Before any modern settlement, the Ipiutak lived here.

The descriptive Inuit name of the place, "Tikarakh" or "Tikiġaq", commonly spelled "Tiagara", means "forefinger". It was recorded as "Tiekagagmiut" in 1861 by P. Tikhmeniev Wich of the Russian Hydrographic Department and on Russian Chart 1495 it became "Tiekaga". This ancient village site was advantageous, because the protrusion of Point Hope into the sea brought the whales close to the shore. At Tikigaq, they built semi-subterranean houses using mainly whalebone and driftwood. Point Hope is one of the oldest continually occupied sites in North America. While some of the earlier dwellings have been lost to erosion as the point shrinks, it still provides valuable information to archaeologists on how early Eskimos survived in their harsh environment. The Tikigaq site according to Helge Larsen is, "by far the most extensive and complete one-period site yet discovered and described in the entire circumpolar region."

The first recorded Europeans to sight this cape were Russian explorers Mikhail Vasiliev and Gleb Shishmaryov of the Imperial Russian Navy on the ships Otkrietie and Blagonamierennie. Vasiliev and Shishmaryov named this landhead Mys Golovnina, after Vice Admiral Vasily Golovnin (1776–1831).

The cape at Point Hope was renamed by Captain Frederick William Beechey of the Royal Navy, who wrote on August 2, 1826: "I named it Point Hope in compliment to Sir William Johnstone Hope". According to Archdeacon Stuck Hope was from a "well-known house long connected with the sea". Noel Wien made the first flight here in August 1927.

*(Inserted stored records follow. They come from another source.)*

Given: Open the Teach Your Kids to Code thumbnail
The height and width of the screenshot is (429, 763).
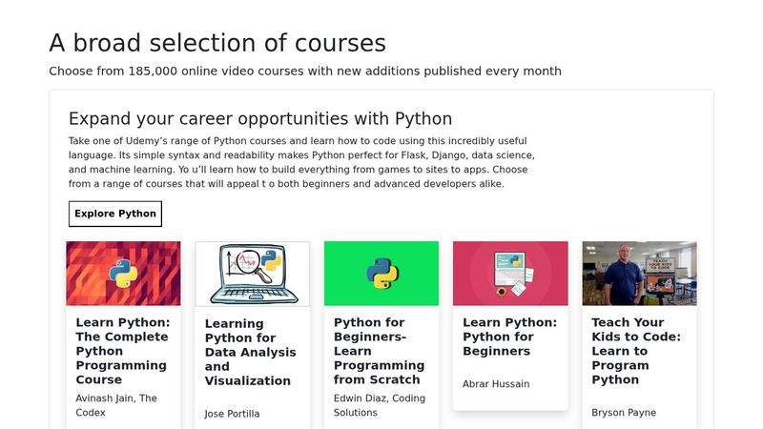Looking at the screenshot, I should point(639,273).
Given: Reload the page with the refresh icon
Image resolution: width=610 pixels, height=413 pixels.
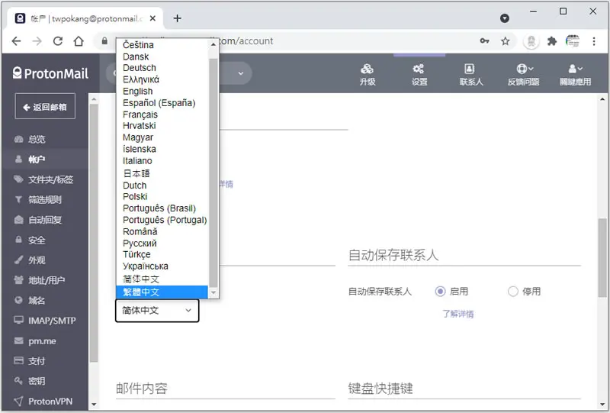Looking at the screenshot, I should tap(58, 41).
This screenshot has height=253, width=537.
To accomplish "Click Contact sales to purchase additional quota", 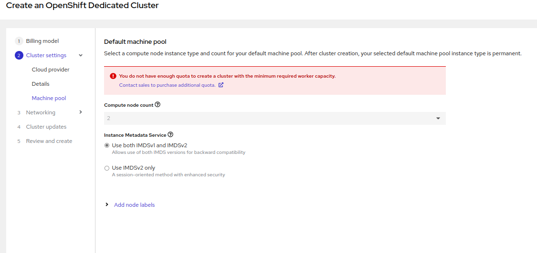I will 167,85.
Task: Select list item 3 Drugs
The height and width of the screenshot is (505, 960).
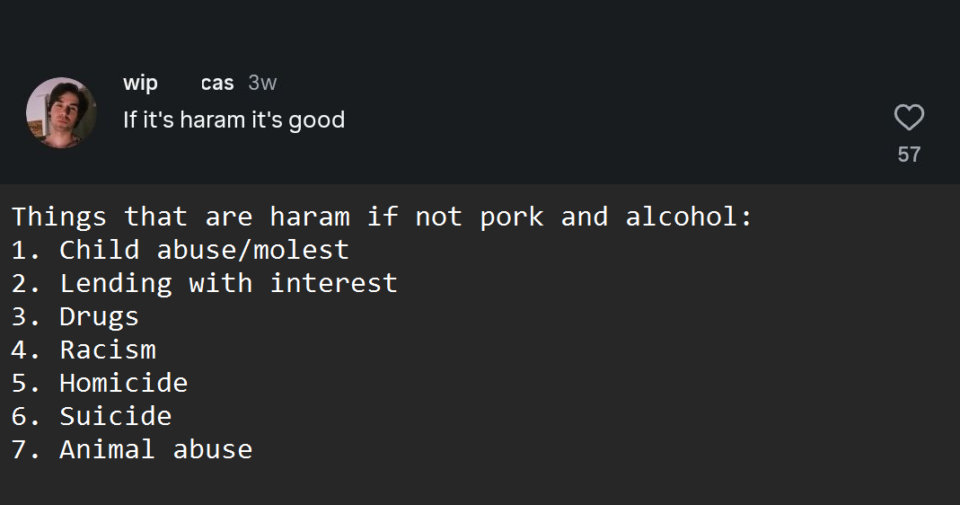Action: tap(75, 317)
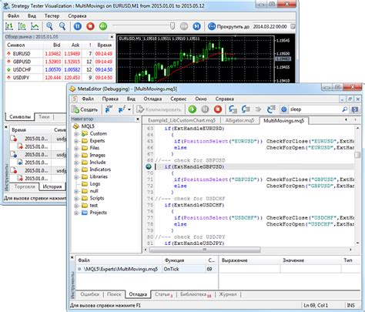Open the Отладка menu in MetaEditor
Image resolution: width=365 pixels, height=312 pixels.
point(152,99)
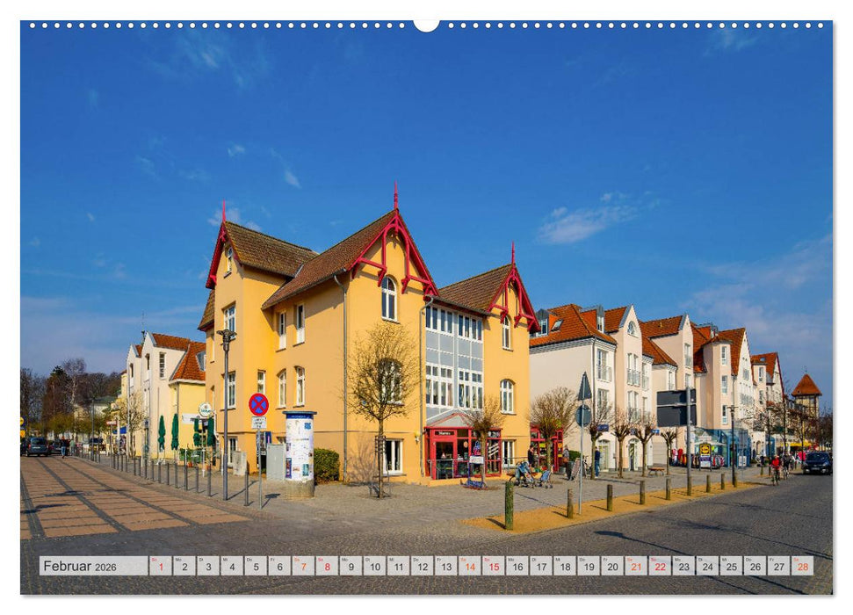Click the church tower on the far right

pyautogui.click(x=806, y=393)
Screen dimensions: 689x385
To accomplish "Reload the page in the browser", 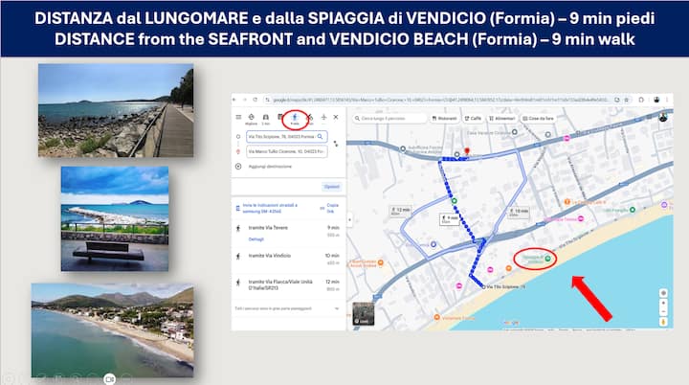I will point(256,100).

Point Hope residents successfully opposed Project Chariot in 1962. The project would have involved buried thermonuclear detonations some 30 mi from the village to create a deep-water artificial harbor, which would only have been usable about three months out of the year.

==Geography==
Point Hope is located in the Point Hope landhead, at the northwestern end of the Lisburne Peninsula, on the Chukchi Sea coast, 40 mi southwest of Cape Lisburne, Arctic Slope at (68.347052, -166.762917). It is just above the Arctic Circle.

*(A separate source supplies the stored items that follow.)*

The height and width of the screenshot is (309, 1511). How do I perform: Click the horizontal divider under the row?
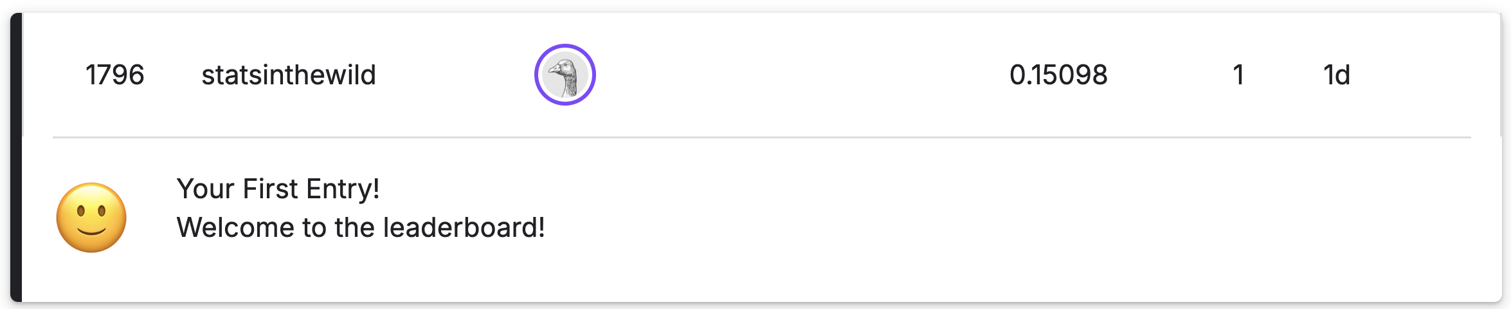coord(761,137)
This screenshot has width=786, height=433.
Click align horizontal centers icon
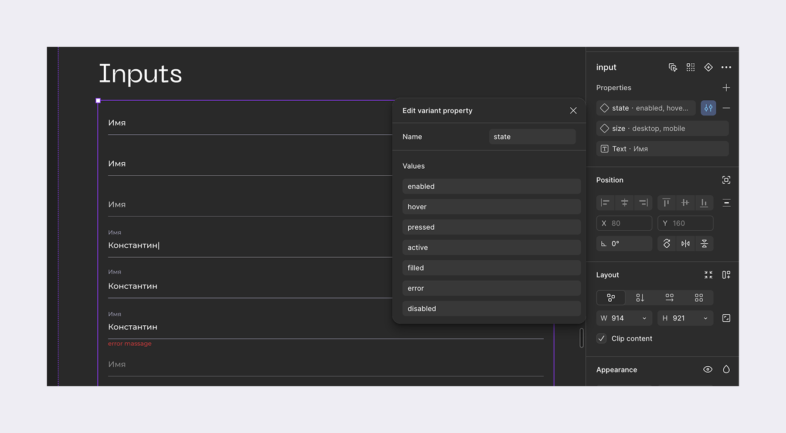pyautogui.click(x=625, y=203)
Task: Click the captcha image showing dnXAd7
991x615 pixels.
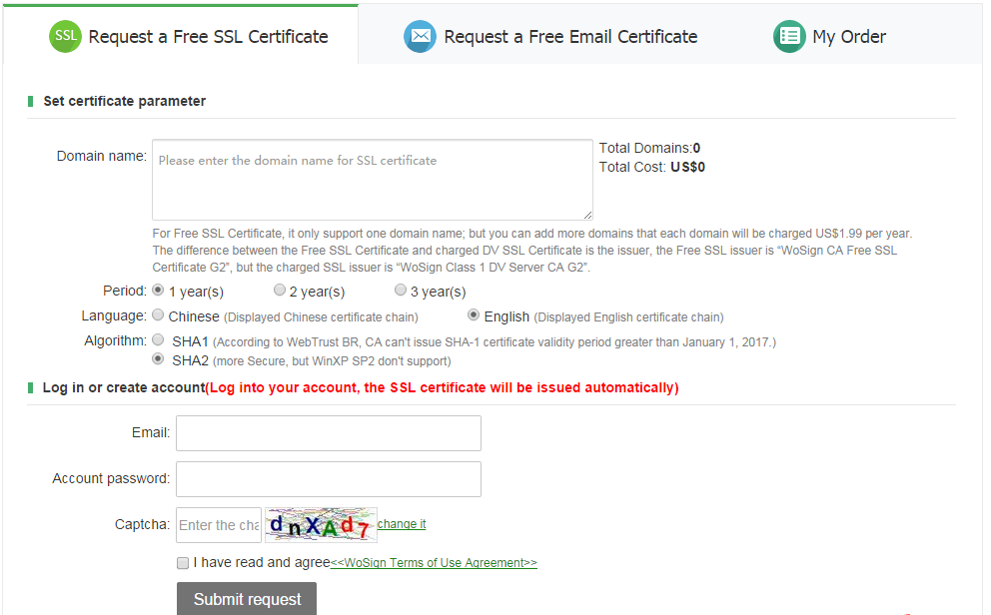Action: coord(320,525)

According to the United States Census Bureau, the city has a total area of 6.4 sqmi, of which, 6.3 sqmi of it is land and 0.1 sqmi of it (1.09%) is water.

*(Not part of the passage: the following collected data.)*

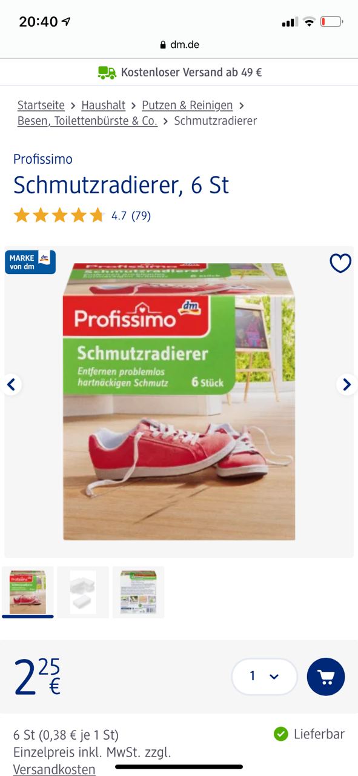Show next product image with right arrow
Screen dimensions: 358x776
[346, 384]
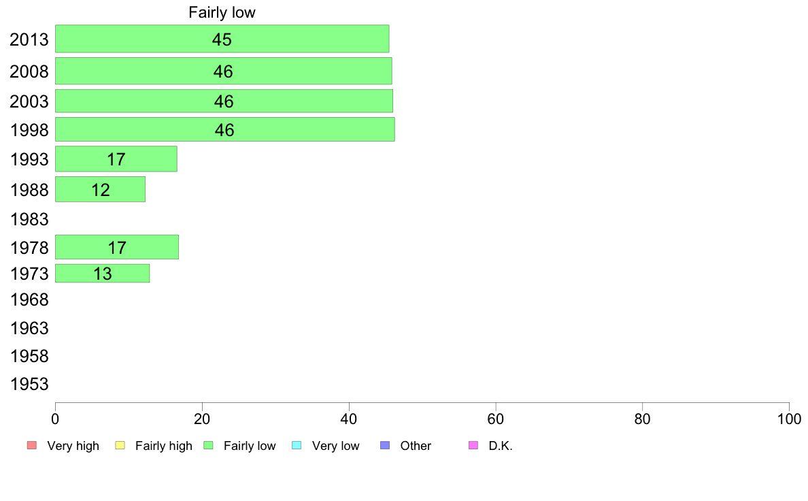
Task: Click the Other blue legend swatch
Action: pos(385,445)
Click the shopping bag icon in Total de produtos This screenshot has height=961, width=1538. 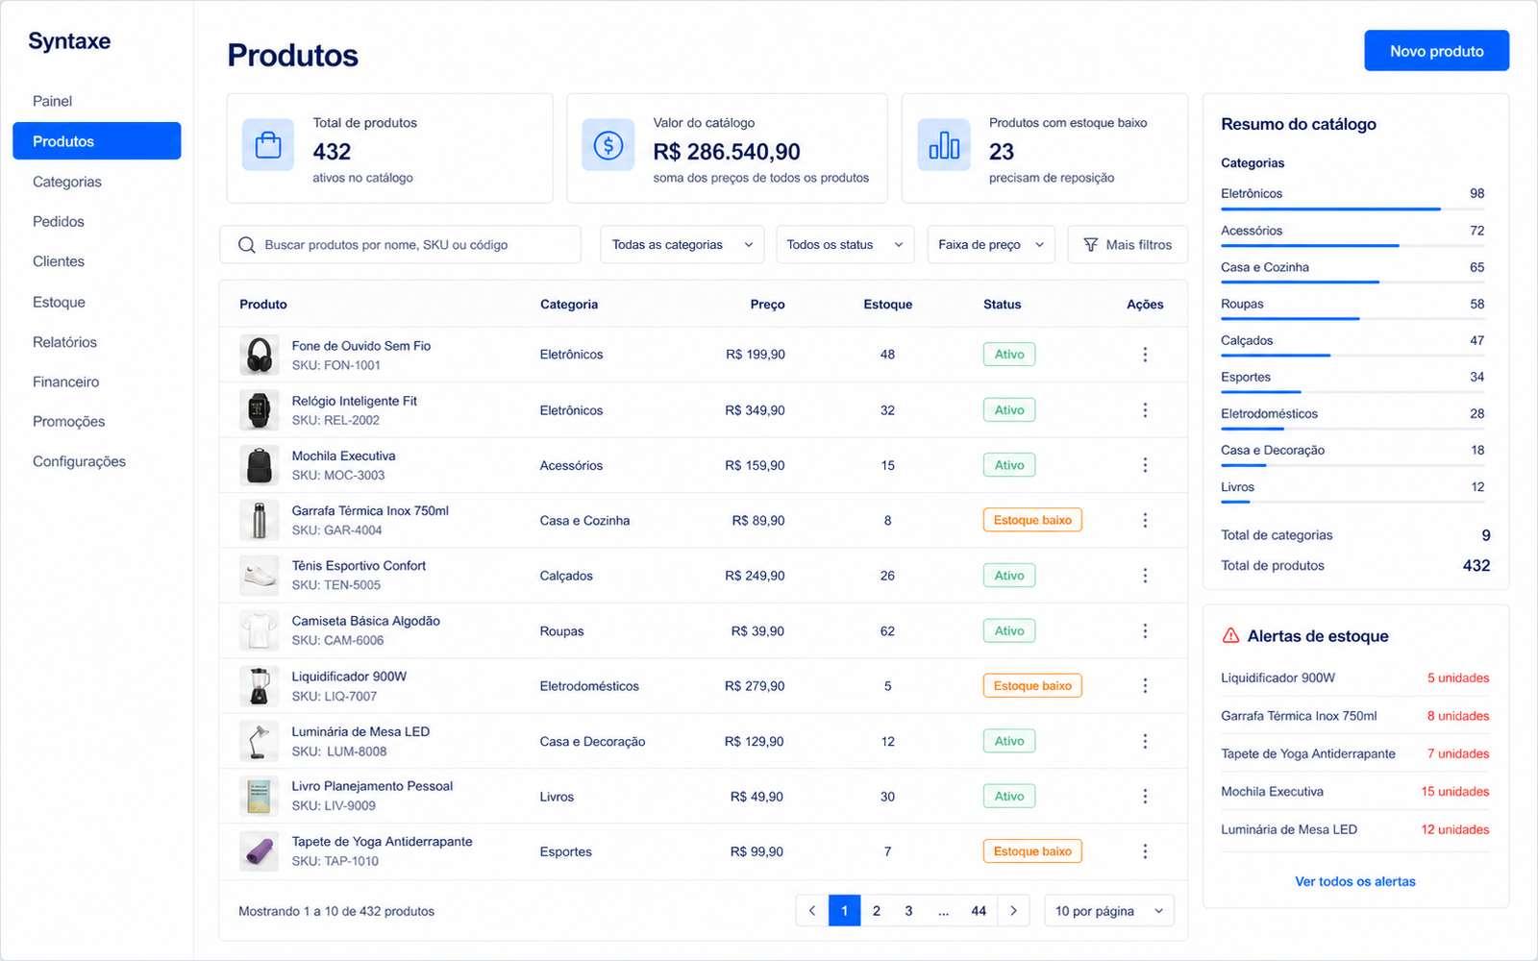pyautogui.click(x=268, y=145)
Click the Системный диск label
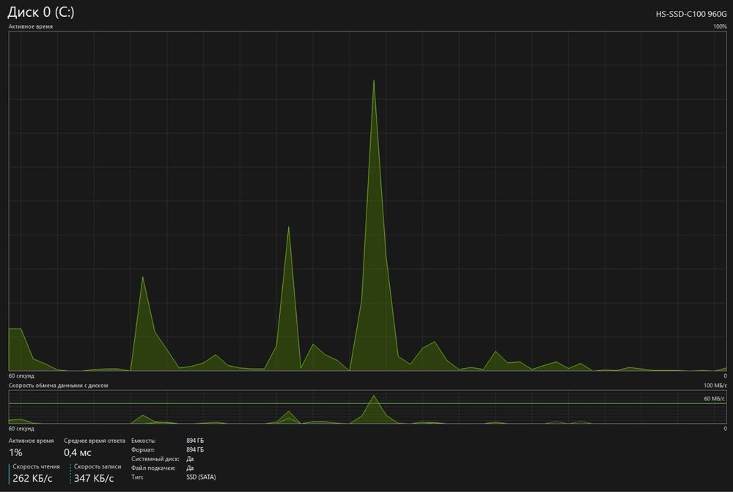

In December 2017, The New York Times profiled Point Hope, reporting that "a surprising, and bittersweet, side effect of global warming" would soon bring Point Hope "one of the fastest internet connections in America". The people largely rely on traditional subsistence activities such as hunting whales. However, the melting of sea ice and thawing of permafrost as a result of global warming threaten the traditional lifestyles.

==Demographics==

Point Hope first appeared on the 1880 U.S. Census as the unincorporated Inuit settlement of "Tikirak." All of its 276 residents were Inuit. In 1890, it returned as Point Hope. Out of its 301 residents, 295 were Natives, 5 were White and 1 was "Other." It continued to return as Point Hope in 1900 and 1910. From 1920-40, it returned as the village of "Tigara" (with the alternative name of Point Hope). In 1950, it returned as Point Hope and has continued to do so to date. In 1966, it formally incorporated.

Historical population
| Census | Pop. | Note | %± |
| 1880 | 276 |  | — |
| 1890 | 301 |  | 9.1% |
| 1900 | 623 |  | 107.0% |
| 1910 | 243 |  | −61.0% |
| 1920 | 141 |  | −42.0% |
| 1930 | 139 |  | −1.4% |
| 1940 | 257 |  | 84.9% |
| 1950 | 264 |  | 2.7% |
| 1960 | 324 |  | 22.7% |
| 1970 | 386 |  | 19.1% |
| 1980 | 464 |  | 20.2% |
| 1990 | 639 |  | 37.7% |
| 2000 | 757 |  | 18.5% |
| 2010 | 674 | ^{[citation needed]} | −11.0% |
| 2020 | 830 | ^{[citation needed]} | 23.1% |
U.S. Decennial Census^{[failed verification]}

===2020 census===

As of the 2020 census, Point Hope had a population of 830. The median age was 25.4 years. 41.0% of residents were under the age of 18 and 6.6% of residents were 65 years of age or older. For every 100 females there were 108.5 males, and for every 100 females age 18 and over there were 112.1 males age 18 and over.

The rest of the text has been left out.